- [Exercise]: Images do not belong in the copy; retype the rest of the entries below exactly.

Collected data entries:
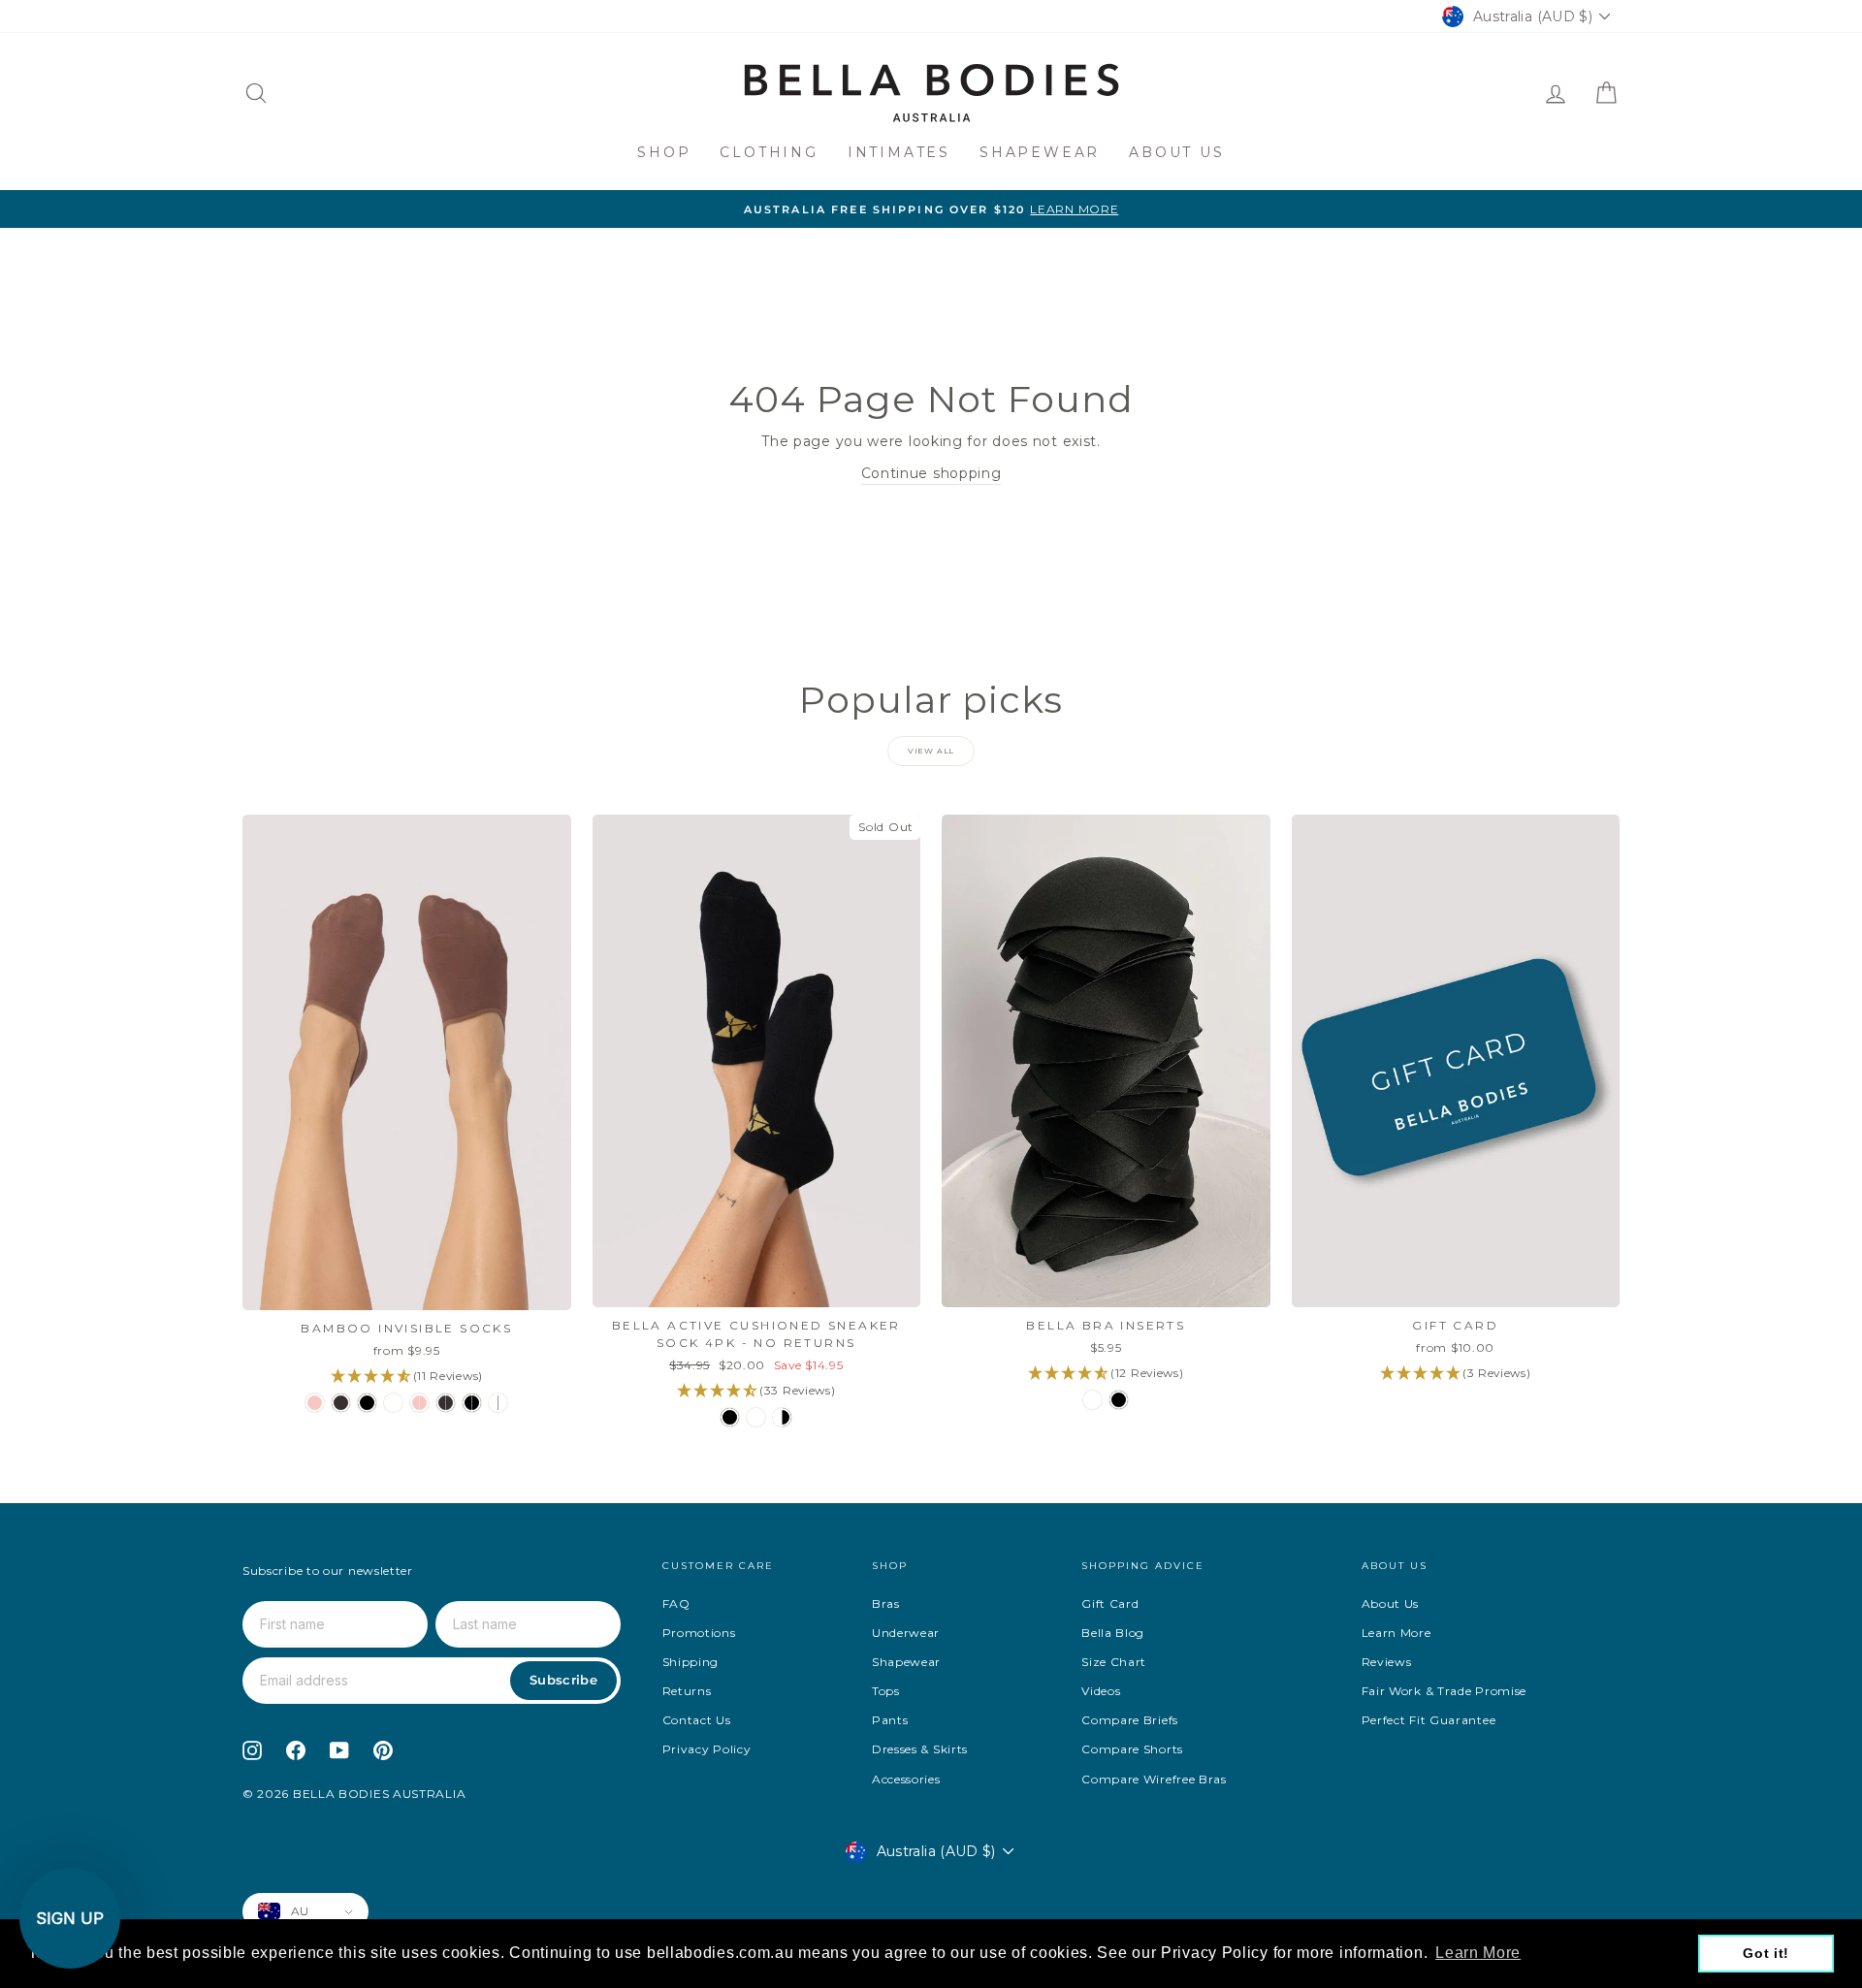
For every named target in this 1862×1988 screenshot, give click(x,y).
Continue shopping (931, 473)
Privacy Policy (707, 1749)
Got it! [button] (1766, 1953)
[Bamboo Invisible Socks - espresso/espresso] (445, 1403)
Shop (663, 152)
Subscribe (563, 1679)
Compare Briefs (1129, 1720)
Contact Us (696, 1720)
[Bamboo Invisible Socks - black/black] (472, 1403)
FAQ (676, 1603)
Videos (1100, 1690)
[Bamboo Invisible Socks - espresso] (341, 1403)
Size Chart (1113, 1661)
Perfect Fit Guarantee (1429, 1720)
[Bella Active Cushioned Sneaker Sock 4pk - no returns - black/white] (782, 1417)
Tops (886, 1690)
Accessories (906, 1779)
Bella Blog (1112, 1632)
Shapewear (1039, 152)
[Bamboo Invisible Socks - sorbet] (314, 1403)
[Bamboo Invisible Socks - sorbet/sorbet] (419, 1403)
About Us (1176, 152)
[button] (69, 1918)
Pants (890, 1720)
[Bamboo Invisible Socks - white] (393, 1403)
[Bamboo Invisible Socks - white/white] (498, 1403)
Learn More (1396, 1632)
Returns (687, 1690)
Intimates (899, 152)
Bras (886, 1603)
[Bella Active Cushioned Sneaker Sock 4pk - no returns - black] (730, 1417)
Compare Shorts (1132, 1749)
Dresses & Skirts (920, 1749)
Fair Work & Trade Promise (1444, 1690)
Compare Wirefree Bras (1154, 1779)
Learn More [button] (1478, 1952)
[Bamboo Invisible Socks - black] (367, 1403)
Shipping (691, 1661)
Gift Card (1110, 1603)
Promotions (699, 1632)
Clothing (769, 152)
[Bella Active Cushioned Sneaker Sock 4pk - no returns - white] (756, 1417)
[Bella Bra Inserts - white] (1092, 1400)
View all (931, 750)
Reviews (1387, 1661)
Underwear (906, 1632)
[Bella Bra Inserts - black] (1118, 1400)
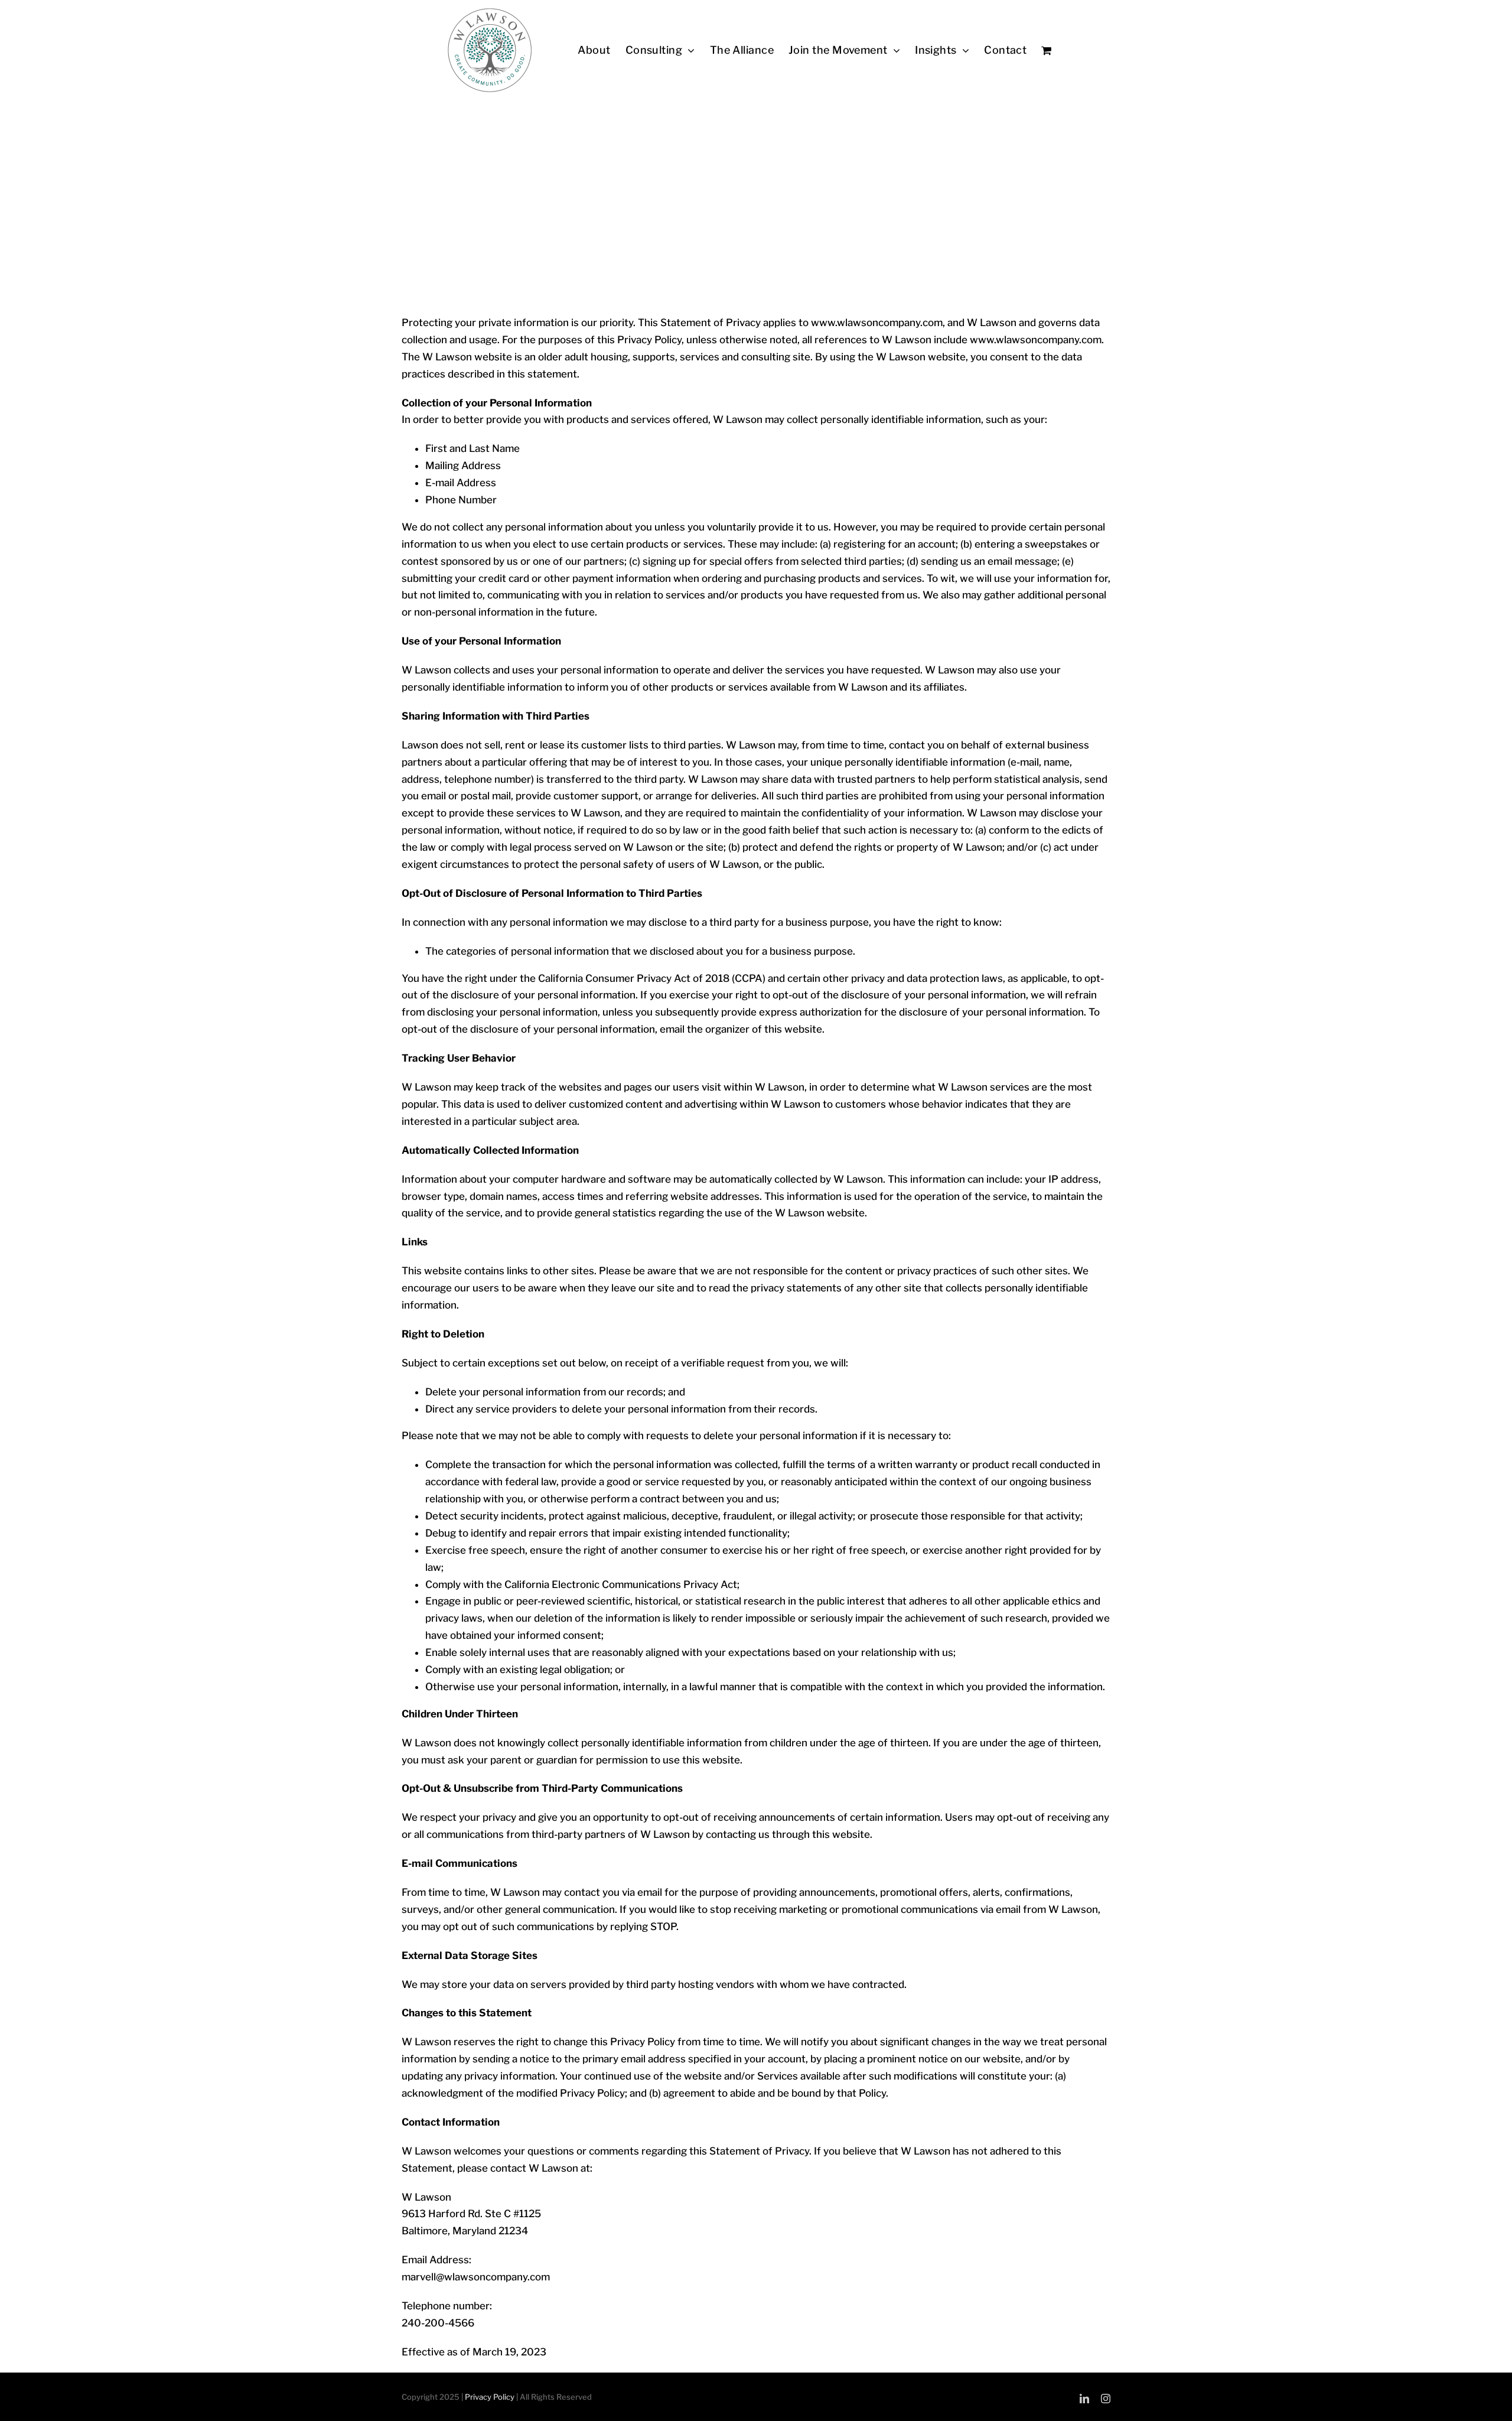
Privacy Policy (489, 2397)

- [Your response]:
For every named target in this 1862×1988 screenshot, give click(x,y).
Continue shopping (931, 473)
Privacy Policy (707, 1749)
Got it! [button] (1766, 1953)
[Bamboo Invisible Socks - espresso/espresso] (445, 1403)
Shop (663, 152)
Subscribe (563, 1679)
Compare Briefs (1129, 1720)
Contact Us (696, 1720)
[Bamboo Invisible Socks - black/black] (472, 1403)
FAQ (676, 1603)
Videos (1100, 1690)
[Bamboo Invisible Socks - espresso] (341, 1403)
Size Chart (1113, 1661)
Perfect Fit Guarantee (1429, 1720)
[Bella Active Cushioned Sneaker Sock 4pk - no returns - black/white] (782, 1417)
Tops (886, 1690)
Accessories (906, 1779)
Bella Blog (1112, 1632)
Shapewear (1039, 152)
[Bamboo Invisible Socks - sorbet] (314, 1403)
[Bamboo Invisible Socks - sorbet/sorbet] (419, 1403)
About Us (1176, 152)
[button] (69, 1918)
Pants (890, 1720)
[Bamboo Invisible Socks - white] (393, 1403)
[Bamboo Invisible Socks - white/white] (498, 1403)
Learn More (1396, 1632)
Returns (687, 1690)
Intimates (899, 152)
Bras (886, 1603)
[Bella Active Cushioned Sneaker Sock 4pk - no returns - black] (730, 1417)
Compare Shorts (1132, 1749)
Dresses & Skirts (920, 1749)
Fair Work & Trade Promise (1444, 1690)
Compare Wirefree Bras (1154, 1779)
Learn More [button] (1478, 1952)
[Bamboo Invisible Socks - black] (367, 1403)
Shipping (691, 1661)
Gift Card (1110, 1603)
Promotions (699, 1632)
Clothing (769, 152)
[Bella Active Cushioned Sneaker Sock 4pk - no returns - white] (756, 1417)
[Bella Bra Inserts - white] (1092, 1400)
View all (931, 750)
Reviews (1387, 1661)
Underwear (906, 1632)
[Bella Bra Inserts - black] (1118, 1400)
Privacy Policy (489, 2397)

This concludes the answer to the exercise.